I challenge that assumption (posting mostly for the record, we have discussed it elsewhere already): even a vastly more cycle expensive solution would likely serve some use cases better than what we have right now, and some possible implementations (e.g. a page-sized cache in main memory for stable memory accesses) might be less vast, and would allow us to build the system we envision now, and improve the cycle consumption later.
There are two basic requirements for an implementation of stable vars:
Variable access must be (amortised) constant time, not time linear in the size of the data it holds. (Otherwise, it will be a gigantic performance/cost foot gun.)
It must be possible to reclaim stable memory no longer used, without irrecoverable fragmentation. (Otherwise it will be a space/cost trap for long-running apps.)
It is not obvious how to implement stable vars directly in stable memory with the current API such that these requirements are satisfied.
Also, keep in mind that we cannot afford changing the implementation of stable variables often, since every old version must be supported forever, and complexity of the system roughly increases quadratically with each change (and testable correctness worsens quadratically). In practice, I think that means we’ll only have one, at most two, more shots in production. Hence I’d be super-reluctant to introduce half-hearted solutions, even if it’s just a stop-gap measure.
I don’t see how the API matters, besides for performance: You could have the compiler emit the code it would if we had multi-mem and mem64 on the Wasm level, and then replace the reads and writes with the system API calls – either very naively access for access, or a bit cleverer with page or object level caching. It would be more instruction expensive, but it would give the right semantics, and that may be good enough for plenty of services already (we don’t hear much complaint about people hitting the per-message cycle limit).
For the sake of the argument, assume we had multi-mem amd 64 bit memory, and stable memory on the Wasm and IC level: How would we implement stable vars then? It would be great having a plan and knowing how much it would take – even if we then conclude that we don’t have the dev capacity right now, or that there is no reasonable way to shim that on top of the existing System API.
We’d need to implement some form of cross-memory GC, probably a sort of generalisation of a generational GC. I don’t think that a GC over stable memory, while technically possible, is viable with the System API.

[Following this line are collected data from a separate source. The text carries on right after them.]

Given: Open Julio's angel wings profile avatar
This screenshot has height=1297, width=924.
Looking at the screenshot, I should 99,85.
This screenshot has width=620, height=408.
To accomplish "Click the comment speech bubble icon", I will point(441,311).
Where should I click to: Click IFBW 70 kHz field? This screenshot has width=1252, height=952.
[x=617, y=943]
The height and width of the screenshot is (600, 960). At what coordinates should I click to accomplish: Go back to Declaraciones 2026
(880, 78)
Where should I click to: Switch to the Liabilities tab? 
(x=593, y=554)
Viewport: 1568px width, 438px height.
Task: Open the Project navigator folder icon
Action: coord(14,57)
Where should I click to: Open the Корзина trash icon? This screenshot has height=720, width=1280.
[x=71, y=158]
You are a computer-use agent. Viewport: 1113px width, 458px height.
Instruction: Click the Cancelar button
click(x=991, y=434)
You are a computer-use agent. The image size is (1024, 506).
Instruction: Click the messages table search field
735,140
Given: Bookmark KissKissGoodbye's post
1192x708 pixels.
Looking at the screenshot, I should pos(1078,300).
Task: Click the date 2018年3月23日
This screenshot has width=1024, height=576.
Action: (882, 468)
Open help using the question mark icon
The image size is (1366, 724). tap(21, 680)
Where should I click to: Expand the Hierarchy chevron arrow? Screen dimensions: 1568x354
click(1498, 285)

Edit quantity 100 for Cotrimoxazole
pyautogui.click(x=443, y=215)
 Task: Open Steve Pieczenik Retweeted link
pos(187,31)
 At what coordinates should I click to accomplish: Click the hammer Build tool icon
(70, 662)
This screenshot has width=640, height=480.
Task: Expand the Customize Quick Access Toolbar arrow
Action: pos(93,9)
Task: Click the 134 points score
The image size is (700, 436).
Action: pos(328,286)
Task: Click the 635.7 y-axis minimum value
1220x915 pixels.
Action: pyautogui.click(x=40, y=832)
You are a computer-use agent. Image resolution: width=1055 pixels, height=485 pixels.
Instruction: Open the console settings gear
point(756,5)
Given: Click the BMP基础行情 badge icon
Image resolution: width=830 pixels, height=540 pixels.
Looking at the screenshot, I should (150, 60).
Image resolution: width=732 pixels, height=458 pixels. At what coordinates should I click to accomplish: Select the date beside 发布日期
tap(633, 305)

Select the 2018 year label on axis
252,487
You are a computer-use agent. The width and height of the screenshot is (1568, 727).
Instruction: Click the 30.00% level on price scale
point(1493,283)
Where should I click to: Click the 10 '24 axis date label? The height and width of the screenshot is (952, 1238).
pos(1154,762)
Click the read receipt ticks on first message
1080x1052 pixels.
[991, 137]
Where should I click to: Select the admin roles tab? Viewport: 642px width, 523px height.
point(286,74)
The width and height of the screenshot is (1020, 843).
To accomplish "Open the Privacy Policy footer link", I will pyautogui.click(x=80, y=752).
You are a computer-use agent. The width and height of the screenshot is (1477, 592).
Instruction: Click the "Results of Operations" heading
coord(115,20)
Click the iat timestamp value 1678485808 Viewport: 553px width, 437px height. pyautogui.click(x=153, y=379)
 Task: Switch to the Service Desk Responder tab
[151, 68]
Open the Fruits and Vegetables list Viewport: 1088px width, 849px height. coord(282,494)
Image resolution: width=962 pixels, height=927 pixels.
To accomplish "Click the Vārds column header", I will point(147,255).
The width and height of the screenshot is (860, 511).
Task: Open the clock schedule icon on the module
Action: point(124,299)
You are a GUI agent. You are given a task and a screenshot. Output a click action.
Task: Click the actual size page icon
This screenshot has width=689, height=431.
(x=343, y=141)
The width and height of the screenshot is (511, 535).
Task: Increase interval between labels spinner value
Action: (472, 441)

There is a small detail that a shim cannot fully emulate: with the Wasm extensions, you can read values from stable memory or copy arbitrarily large blocks inside stable memory directly. A shim would always need to reserve a “sufficiently large” scratch area in regular memory to copy out and in again, which might get in the way of a specific heap layout, especially during GC.
I don’t think that a GC over stable memory, while technically possible, is viable with the System API.
No way to tell without trying :-). The kind of incremental GCs we are pondering for the IC have pretty good page-wise locality, don’t they? We want that anyways for normal GC… and then a page-level caching fake multi-memory might not be too bad. (Not too bad for me means just a few factors slower :-))
And even then, it would be good to have at least the design ready so that we are not rushed to implement something suddenly quickly once the system does provide the features and someone has promised on Twitter that all will be good now.
Ah, right, I forgot that the multi-memory extension also brings us bulk memory operations. Anyways, I would have imagined the fake-multi-mem instrumentation to anyways need some region in regular memory to do its thing (not a problem for us, the Motoko compiler can be helpful here, similar to the fake-multi-value-simulation now). Wouldn’t a single scratch page be enough, even for lager memcopies? If not, we can simply not use big bulk memory instruction in the compiler while we only simulate the support.